AlexH
AlexH

Reputation: 231

When to use implicit or explicit code blocks

I'm trying to understand when one should code blocks implicitly or explicitly. Given the following code blocks:

Is it preferable to code using one over the other? Is there a standard practice and are there instances where one would work better or differently than the other and where one would not work at all?

Upvotes: 7

Views: 1369

Answers (2)

Aleksey Shein
Aleksey Shein

Reputation: 7482

Actually, according to one very interesting read, second variant is 439% slower (related thread on HackerNews).

TL;DR: Creating and passing a block via yield is a highly optimized common case in MRI, which is handled by dedicated C function in interpreter, while passing &block is implemented differently and has a big overhead of creating new environment and creating Proc itself on every call.

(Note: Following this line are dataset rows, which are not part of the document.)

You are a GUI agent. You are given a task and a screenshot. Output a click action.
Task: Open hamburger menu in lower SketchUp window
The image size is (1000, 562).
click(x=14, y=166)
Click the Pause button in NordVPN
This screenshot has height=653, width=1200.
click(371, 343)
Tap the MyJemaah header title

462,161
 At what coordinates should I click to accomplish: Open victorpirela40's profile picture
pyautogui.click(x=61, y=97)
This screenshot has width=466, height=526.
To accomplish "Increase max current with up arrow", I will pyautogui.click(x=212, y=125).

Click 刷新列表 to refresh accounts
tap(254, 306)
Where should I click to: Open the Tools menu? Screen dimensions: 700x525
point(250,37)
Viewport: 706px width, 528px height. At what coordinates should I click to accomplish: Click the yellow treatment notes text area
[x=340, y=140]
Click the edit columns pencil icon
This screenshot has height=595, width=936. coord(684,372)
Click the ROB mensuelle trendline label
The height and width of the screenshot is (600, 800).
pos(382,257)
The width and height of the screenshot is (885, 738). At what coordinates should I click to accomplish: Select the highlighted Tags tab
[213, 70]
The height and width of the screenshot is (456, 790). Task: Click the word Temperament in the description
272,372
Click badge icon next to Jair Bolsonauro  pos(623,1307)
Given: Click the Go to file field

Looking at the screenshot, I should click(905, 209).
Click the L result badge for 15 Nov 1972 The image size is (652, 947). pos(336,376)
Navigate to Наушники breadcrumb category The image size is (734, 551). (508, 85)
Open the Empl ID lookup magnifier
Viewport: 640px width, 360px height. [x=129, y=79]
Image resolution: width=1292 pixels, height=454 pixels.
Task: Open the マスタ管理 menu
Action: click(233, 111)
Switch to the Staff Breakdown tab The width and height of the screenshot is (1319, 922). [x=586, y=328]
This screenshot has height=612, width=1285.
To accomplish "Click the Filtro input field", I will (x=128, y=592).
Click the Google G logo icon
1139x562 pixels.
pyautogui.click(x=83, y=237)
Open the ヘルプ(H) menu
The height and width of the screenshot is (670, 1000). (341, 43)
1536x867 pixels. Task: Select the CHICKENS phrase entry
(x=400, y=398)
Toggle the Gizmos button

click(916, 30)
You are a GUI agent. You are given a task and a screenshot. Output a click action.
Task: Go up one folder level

Summing up, use &block only if you need passing it further (for example, to a next function), or manipulate it somehow in other way. Otherwise, use yield, since it's way faster.

Upvotes: 4

sawa
sawa

Reputation: 168101

Receiving a block via & creates a new proc object out of the block, so from the point of view of efficiency, it is better not to use it. However, using & generally makes it easier to define methods that may or may not take a block, and using &, you can also handle blocks together with arguments, so it is preferred by many.